[Dataset items]
────────────────
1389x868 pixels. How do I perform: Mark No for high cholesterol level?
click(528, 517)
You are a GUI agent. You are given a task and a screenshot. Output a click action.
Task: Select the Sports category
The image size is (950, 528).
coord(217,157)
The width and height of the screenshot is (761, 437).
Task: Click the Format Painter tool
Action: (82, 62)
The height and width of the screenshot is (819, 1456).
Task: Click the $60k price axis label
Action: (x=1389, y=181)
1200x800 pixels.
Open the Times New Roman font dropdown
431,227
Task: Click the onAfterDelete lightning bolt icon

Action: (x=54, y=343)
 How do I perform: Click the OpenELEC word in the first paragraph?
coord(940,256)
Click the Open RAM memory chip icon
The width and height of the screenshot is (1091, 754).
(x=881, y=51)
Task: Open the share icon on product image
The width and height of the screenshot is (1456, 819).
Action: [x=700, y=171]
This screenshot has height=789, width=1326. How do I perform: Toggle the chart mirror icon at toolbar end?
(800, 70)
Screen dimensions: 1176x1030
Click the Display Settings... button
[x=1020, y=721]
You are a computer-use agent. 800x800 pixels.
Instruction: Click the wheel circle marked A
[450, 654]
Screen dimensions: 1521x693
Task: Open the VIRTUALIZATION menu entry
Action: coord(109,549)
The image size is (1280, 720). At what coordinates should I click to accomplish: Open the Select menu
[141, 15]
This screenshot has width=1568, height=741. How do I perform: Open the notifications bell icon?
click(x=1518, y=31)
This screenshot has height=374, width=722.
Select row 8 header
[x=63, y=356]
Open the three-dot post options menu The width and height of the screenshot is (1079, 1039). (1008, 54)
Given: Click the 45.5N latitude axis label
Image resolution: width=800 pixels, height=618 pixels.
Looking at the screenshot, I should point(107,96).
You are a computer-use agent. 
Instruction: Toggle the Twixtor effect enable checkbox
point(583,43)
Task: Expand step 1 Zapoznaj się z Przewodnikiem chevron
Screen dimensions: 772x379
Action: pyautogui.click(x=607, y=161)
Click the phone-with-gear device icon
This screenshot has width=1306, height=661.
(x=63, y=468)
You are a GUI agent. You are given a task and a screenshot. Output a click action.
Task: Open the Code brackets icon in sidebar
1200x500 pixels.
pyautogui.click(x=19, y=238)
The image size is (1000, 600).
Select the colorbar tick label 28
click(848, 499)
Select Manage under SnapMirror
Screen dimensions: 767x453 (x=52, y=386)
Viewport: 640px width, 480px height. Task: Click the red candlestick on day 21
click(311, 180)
────────────────
● **Action item**:
Every record shown above must be echoed exactly.

● **Exercise result**:
1389x868 pixels. How do I perform: Mark No for high cholesterol level?
click(528, 517)
You are a GUI agent. You are given a task and a screenshot. Output a click action.
Task: Select the Sports category
The image size is (950, 528).
coord(217,157)
The width and height of the screenshot is (761, 437).
Task: Click the Format Painter tool
Action: (82, 62)
The height and width of the screenshot is (819, 1456).
Task: Click the $60k price axis label
Action: (x=1389, y=181)
1200x800 pixels.
Open the Times New Roman font dropdown
431,227
Task: Click the onAfterDelete lightning bolt icon

Action: (x=54, y=343)
 How do I perform: Click the OpenELEC word in the first paragraph?
coord(940,256)
Click the Open RAM memory chip icon
The width and height of the screenshot is (1091, 754).
(x=881, y=51)
Task: Open the share icon on product image
The width and height of the screenshot is (1456, 819).
Action: [x=700, y=171]
This screenshot has height=789, width=1326. How do I perform: Toggle the chart mirror icon at toolbar end?
(800, 70)
Screen dimensions: 1176x1030
Click the Display Settings... button
[x=1020, y=721]
You are a computer-use agent. 800x800 pixels.
Instruction: Click the wheel circle marked A
[450, 654]
Screen dimensions: 1521x693
Task: Open the VIRTUALIZATION menu entry
Action: coord(109,549)
The image size is (1280, 720). At what coordinates should I click to accomplish: Open the Select menu
[141, 15]
This screenshot has width=1568, height=741. How do I perform: Open the notifications bell icon?
click(x=1518, y=31)
This screenshot has height=374, width=722.
Select row 8 header
[x=63, y=356]
Open the three-dot post options menu The width and height of the screenshot is (1079, 1039). (1008, 54)
Given: Click the 45.5N latitude axis label
Image resolution: width=800 pixels, height=618 pixels.
Looking at the screenshot, I should point(107,96).
You are a computer-use agent. 
Instruction: Toggle the Twixtor effect enable checkbox
point(583,43)
Task: Expand step 1 Zapoznaj się z Przewodnikiem chevron
Screen dimensions: 772x379
Action: pyautogui.click(x=607, y=161)
Click the phone-with-gear device icon
This screenshot has width=1306, height=661.
(x=63, y=468)
You are a GUI agent. You are given a task and a screenshot. Output a click action.
Task: Open the Code brackets icon in sidebar
1200x500 pixels.
pyautogui.click(x=19, y=238)
The image size is (1000, 600).
Select the colorbar tick label 28
click(848, 499)
Select Manage under SnapMirror
Screen dimensions: 767x453 (x=52, y=386)
Viewport: 640px width, 480px height. Task: Click the red candlestick on day 21
click(311, 180)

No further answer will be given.